* _Page text_:
════════════════
The petition: "Close the YouTube channel of Álvaro Reyes, which teaches how to harass women" has already collected over 20,500 signatures. 

The petition is calling for YouTube to close down the channel, which "teaches heterosexual men how to harass women in public spaces in order to have sex with them."

"He never accepts NO for an answer," says the petition. 

Reyes, who calls himself "one of the leading experts on seduction in Spain" has his own website juagatujuego.com, which translates as play your game in English, where he teaches men how to succeed with women.

He has a huge following across social media, boasting over 430,000 subscribers on YouTube, over 43,000 Facebook followers and over 25,000 followers on Twitter.

Reyes, who is actually a trained biologist, also holds workshops and sells books on the subject of "pulling".

His YouTube channel, which has wracked up millions of hits, consists of videos explaining different flirting techniques and includes practical examples in which Reyes takes to the streets, approaching women to prove his techniques work.

One video is titled Sex with an unknown on the same day (see below). 

The petition to close down the YouTube channel, started by Zarina Kulaeva, quotes phrases Reyes has used in his videos such as "we need to overcome the established limits to be successful with a girl. Never ask if you can do something, just do it".
════════════════
* _Raw data_:

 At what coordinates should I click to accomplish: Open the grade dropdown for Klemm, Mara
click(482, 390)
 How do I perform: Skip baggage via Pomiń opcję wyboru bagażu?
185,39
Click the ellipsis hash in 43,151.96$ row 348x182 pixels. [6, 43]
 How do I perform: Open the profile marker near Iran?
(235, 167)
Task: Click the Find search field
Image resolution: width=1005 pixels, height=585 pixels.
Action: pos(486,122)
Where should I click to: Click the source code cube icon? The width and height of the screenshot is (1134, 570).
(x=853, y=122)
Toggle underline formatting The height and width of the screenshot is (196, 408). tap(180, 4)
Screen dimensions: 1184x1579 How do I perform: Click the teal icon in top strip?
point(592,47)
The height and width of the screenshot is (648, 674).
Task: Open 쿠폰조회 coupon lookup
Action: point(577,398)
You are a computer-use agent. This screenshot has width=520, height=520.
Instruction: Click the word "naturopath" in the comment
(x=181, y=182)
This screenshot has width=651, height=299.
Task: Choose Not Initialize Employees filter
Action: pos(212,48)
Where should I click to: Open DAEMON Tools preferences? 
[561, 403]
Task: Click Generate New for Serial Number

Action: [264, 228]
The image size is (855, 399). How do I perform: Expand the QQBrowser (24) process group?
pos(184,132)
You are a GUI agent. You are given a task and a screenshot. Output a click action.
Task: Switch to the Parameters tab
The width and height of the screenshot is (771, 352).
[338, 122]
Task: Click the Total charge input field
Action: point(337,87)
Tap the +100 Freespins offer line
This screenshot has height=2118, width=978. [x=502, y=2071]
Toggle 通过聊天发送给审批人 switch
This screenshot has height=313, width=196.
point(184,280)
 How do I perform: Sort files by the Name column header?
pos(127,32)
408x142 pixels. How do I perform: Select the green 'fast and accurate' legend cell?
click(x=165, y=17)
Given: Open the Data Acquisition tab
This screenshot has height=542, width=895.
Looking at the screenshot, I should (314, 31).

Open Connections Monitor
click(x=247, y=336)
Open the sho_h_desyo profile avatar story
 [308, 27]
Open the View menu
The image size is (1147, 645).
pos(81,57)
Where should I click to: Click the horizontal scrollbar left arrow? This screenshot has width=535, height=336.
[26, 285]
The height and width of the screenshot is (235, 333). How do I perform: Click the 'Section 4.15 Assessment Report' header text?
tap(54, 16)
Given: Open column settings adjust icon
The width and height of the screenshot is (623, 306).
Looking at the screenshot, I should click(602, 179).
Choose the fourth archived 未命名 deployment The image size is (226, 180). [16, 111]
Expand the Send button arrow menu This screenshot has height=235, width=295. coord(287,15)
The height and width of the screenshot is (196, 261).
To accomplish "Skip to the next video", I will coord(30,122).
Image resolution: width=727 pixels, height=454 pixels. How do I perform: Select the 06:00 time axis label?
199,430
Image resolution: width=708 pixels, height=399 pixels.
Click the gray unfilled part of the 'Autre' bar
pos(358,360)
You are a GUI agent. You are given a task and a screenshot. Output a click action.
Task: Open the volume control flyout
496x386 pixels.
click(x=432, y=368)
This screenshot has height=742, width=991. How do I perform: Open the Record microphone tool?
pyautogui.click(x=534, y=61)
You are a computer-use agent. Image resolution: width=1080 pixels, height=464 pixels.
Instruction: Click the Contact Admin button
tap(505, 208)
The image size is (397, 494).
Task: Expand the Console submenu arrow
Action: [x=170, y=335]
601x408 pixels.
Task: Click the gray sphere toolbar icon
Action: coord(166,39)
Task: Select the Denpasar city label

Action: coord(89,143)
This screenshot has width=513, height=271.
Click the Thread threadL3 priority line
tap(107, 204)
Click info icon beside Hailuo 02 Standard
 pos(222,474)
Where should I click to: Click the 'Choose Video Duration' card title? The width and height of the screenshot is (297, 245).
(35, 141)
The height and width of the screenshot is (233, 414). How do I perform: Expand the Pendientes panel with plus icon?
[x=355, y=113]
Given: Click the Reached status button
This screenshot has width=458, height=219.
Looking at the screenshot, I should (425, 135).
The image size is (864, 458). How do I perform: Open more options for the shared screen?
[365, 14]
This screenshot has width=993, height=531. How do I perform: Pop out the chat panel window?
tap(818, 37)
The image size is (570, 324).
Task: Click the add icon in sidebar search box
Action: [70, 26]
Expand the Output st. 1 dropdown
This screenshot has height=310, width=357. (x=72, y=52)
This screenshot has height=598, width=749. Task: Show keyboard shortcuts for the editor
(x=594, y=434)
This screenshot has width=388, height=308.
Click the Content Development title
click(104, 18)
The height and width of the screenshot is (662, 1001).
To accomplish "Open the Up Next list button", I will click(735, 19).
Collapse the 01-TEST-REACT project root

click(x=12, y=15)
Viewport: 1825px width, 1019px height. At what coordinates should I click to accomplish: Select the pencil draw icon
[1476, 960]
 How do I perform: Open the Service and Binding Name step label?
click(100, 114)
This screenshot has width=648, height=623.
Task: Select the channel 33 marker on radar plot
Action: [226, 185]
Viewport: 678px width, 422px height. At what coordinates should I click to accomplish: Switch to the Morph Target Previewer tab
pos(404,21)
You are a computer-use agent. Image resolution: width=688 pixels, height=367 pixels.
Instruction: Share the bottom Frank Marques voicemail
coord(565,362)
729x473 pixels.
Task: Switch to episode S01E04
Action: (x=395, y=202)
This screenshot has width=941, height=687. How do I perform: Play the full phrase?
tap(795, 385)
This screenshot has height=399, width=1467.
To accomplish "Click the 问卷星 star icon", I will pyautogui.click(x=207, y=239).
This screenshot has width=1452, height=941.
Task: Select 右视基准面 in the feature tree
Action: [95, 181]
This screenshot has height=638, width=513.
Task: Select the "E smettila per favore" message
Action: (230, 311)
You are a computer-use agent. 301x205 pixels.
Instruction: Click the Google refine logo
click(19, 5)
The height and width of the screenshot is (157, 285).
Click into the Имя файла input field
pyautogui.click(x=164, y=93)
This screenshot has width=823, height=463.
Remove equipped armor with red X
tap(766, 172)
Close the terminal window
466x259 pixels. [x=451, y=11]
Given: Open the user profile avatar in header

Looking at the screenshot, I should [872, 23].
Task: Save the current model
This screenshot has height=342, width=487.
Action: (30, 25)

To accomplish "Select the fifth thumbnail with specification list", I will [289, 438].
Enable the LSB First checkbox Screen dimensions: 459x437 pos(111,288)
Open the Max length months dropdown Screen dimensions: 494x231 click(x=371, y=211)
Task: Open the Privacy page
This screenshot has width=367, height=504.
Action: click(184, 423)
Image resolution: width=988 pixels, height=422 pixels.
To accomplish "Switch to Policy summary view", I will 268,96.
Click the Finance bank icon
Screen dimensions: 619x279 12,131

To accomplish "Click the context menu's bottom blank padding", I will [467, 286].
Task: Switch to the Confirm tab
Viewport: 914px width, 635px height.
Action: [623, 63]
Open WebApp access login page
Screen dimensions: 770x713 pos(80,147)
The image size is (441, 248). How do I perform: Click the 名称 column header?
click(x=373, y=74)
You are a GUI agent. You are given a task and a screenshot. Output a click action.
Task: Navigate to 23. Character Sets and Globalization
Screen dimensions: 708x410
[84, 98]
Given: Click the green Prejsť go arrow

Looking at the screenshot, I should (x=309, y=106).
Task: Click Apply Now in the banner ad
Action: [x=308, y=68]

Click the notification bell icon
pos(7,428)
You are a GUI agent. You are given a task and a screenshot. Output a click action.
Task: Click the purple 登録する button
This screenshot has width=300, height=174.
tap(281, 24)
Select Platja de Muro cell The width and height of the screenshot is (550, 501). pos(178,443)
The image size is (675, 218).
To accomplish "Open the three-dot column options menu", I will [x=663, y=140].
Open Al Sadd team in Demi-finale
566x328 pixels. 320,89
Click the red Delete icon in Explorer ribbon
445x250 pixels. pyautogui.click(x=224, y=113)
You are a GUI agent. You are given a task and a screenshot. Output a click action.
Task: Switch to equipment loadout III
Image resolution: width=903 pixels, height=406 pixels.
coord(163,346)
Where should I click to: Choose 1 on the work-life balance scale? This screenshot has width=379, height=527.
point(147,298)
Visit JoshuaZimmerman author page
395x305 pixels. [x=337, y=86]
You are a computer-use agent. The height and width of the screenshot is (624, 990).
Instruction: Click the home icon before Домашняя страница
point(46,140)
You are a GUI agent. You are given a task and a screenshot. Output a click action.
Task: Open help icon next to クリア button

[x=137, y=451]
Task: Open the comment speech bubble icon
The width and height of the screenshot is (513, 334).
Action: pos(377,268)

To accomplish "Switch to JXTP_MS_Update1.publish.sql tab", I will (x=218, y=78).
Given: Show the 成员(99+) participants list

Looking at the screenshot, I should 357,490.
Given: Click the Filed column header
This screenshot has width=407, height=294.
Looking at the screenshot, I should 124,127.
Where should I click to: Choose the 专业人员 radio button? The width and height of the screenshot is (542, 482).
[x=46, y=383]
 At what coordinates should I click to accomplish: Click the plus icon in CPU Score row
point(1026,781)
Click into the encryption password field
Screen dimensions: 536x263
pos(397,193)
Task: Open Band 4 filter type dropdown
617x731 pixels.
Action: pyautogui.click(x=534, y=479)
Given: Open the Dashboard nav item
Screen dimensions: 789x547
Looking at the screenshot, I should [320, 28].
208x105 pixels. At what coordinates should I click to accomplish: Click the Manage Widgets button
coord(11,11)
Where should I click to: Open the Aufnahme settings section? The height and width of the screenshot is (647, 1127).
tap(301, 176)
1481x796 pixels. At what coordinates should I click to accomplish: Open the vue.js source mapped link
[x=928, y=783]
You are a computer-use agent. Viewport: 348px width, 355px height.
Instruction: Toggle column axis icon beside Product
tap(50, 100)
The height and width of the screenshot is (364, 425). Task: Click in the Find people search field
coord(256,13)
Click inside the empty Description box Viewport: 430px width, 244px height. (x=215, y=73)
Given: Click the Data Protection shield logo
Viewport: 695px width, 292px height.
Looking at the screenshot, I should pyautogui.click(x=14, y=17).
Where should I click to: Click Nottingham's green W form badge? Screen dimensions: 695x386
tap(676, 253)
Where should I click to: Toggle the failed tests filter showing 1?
════════════════
* _Work to complete_:
A – In the article about the petition, how many YouTube subscribers does Reyes have?
B – Copy out the passage of the petition article that begins with the words containing "Reyes, who calls" and ends with "his techniques work.".

* _Responses by item number_:
A – Over 430,000.

B –
Reyes, who calls himself "one of the leading experts on seduction in Spain" has his own website juagatujuego.com, which translates as play your game in English, where he teaches men how to succeed with women.

He has a huge following across social media, boasting over 430,000 subscribers on YouTube, over 43,000 Facebook followers and over 25,000 followers on Twitter.

Reyes, who is actually a trained biologist, also holds workshops and sells books on the subject of "pulling".

His YouTube channel, which has wracked up millions of hits, consists of videos explaining different flirting techniques and includes practical examples in which Reyes takes to the streets, approaching women to prove his techniques work.